Un po’ come se le merci viaggiassero su tappeti volanti invisibili…

“Esatto. Gli automobilisti sono pronti a lamentarsi se sulle autostrade trovano file di camion, ma non si riflette sul fatto che su quei camion ci sono persone che affrontano un lavoro difficile e a volte anche pericoloso. Il mondo dei trasporti si muove nottetempo e in condizioni lavorative non facili”.

Donne che lavorano nel settore della logistica. Siete giunti a una percentuale femminile pari al 45,5% e anche questo vi distingue da altre imprese.

“Dall’inizio dell’anno abbiamo assunto circa 100 risorse, sia in Italia sia nelle nostre filiali estere. E sì, è vero, il 45,5% della nostra forza lavoro è rappresentata da risorse femminili specialmente nella logistica, un settore per tradizione ritenuto di competenza maschile. Anche in questo caso, però, o ci si crede o non ci si crede. In Italia il lavoro femminile è in crescita, ma non abbastanza. Un lavoratore su 4 è donna. In questo momento circa 2 milioni di giovani non si stanno impegnando nella formazione e nemmeno nella ricerca di un collocamento lavorativo. In contemporanea, circa un milione di posti di lavoro restano vacanti per mancanza di competenze e teniamo le donne in panchina? Non trovo alcun senso logico in tutto questo”.

Certe misure di governo a sostegno del reddito possono aver contribuito a questa situazione?

“Non sono contrario alle politiche di sostegno al reddito, in special modo se si tratta di particolari categorie di cittadini. Sono però fermamente contrario alla metodica della donazione se è fine a sé stessa. In questo Paese non è mai stato chiesto ai percettori del reddito di cittadinanza di aiutare e quindi di dare qualcosa in cambio. Di contro, abbiamo visto il sostegno da parte dei volontari, che hanno scelto di investire il loro tempo senza percepire denaro. Sono stati loro che hanno contribuito a tenere in piedi il sistema Paese. Perché i percettori del reddito di cittadinanza non sono stati chiamati a impegnarsi, per esempio, in un centro vaccinale o per altri tipi di mansioni?”.

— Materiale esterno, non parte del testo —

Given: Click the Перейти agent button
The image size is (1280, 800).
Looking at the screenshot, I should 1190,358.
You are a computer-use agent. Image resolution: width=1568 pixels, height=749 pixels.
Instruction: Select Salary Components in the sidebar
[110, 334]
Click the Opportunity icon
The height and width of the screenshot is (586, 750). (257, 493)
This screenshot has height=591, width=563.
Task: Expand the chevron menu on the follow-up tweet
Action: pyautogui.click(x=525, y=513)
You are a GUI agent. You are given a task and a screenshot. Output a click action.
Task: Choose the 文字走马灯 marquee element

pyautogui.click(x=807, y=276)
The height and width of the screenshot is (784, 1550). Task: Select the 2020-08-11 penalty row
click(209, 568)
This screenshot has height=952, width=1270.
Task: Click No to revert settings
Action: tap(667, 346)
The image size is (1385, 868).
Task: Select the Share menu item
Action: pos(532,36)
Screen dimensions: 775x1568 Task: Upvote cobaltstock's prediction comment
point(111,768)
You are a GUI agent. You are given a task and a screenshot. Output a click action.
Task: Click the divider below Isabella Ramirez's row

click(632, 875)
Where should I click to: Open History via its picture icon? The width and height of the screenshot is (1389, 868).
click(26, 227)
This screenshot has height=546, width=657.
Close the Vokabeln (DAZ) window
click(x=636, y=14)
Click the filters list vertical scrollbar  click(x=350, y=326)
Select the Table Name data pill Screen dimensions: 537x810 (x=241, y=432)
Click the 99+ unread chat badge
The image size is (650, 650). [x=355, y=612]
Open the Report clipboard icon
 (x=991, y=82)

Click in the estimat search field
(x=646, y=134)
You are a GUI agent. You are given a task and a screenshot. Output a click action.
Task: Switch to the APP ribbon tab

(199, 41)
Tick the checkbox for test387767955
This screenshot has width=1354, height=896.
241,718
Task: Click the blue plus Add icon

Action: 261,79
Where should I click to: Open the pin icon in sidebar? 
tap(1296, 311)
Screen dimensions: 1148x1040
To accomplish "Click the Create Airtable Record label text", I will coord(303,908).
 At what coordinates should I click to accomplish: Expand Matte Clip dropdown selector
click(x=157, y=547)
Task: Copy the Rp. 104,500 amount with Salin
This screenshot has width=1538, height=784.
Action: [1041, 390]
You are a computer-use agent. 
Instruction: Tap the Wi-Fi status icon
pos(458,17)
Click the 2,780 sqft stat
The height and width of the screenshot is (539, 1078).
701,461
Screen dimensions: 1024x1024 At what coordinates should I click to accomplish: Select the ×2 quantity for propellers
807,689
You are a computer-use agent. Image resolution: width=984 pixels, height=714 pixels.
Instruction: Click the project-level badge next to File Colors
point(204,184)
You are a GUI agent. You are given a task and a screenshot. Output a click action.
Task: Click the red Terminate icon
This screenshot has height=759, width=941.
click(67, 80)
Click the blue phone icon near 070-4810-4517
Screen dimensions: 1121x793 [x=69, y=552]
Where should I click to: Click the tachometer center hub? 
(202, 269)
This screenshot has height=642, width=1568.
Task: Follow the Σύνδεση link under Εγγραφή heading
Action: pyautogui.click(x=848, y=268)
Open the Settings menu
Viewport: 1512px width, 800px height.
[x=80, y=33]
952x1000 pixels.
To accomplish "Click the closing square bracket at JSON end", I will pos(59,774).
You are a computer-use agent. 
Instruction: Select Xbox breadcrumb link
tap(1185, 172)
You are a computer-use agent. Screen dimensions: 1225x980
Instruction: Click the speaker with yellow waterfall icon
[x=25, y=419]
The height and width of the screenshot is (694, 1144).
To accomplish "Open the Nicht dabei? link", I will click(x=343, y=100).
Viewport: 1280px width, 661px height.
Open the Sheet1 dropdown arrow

Information Technology: un settore di cui lei è un esperto per ciò che riguarda l’innovazione nei contesti aziendali. Perché in Italia si investe ancora così poco in un settore così strategico?

“Tra i mali di vecchia data nel nostro Paese ne esiste uno e si chiama debito pubblico. Purtroppo, questo fardello, che ci trasciniamo sulle spalle da anni e cresce sempre più, non concede troppi margini di manovra. Faccio un esempio pratico: nelle nazioni che presentano un debito pubblico sostenibile, quando arriva un periodo di grande difficoltà si dà accesso al debito e in tal modo si sostiene l’economia interna. Qui da noi sarebbe estremamente difficile, perché il debito continua a crescere e non sembra all’orizzonte la soluzione a questo enorme problema”.

Riuscite a raggiungere alti livelli di sicurezza sul lavoro spendendo cifre ragionevoli: come ci riuscite?

«In Italia la legge sulla sicurezza è ben fatta e anche piuttosto stringente, almeno se la confrontiamo con quelle varate in altre nazioni europee. Se c’è consapevolezza da parte di tutte le persone coinvolte nella filiera della sicurezza, se questa è ben organizzata, non sono necessarie grandi risorse. È sufficiente mettere in atto le norme in vigore, ma anche formare i lavoratori a segnalare le criticità. In azienda c’è qualcosa che può creare un problema di sicurezza? Si alza la mano e si dice: “Alt, qui c’è qualcosa che non va!”. Da noi è così che funziona».

Ha detto che “Il minor costo del trasporto non è il miglior costo del trasporto”. Vale ancora in questo periodo di enormi aumenti del carburante?

«Da parte del governo ci sono stati comunque interventi che, seppur di modesta entità, sono arrivati. Inoltre, abbiamo la fortuna di avere una clientela che riconosce i costi maggiori sostenuti. Detto questo, continuiamo a lavorare per trovare ogni soluzione utile per restare competitivi. Il periodo è complesso per tutti e l’inflazione una realtà. Le imprese devono affrontare una nuova sfida: essere in grado di analizzare e di valutare come affrontare i prossimi 18 mesi basandosi anche sul tasso d’inflazione».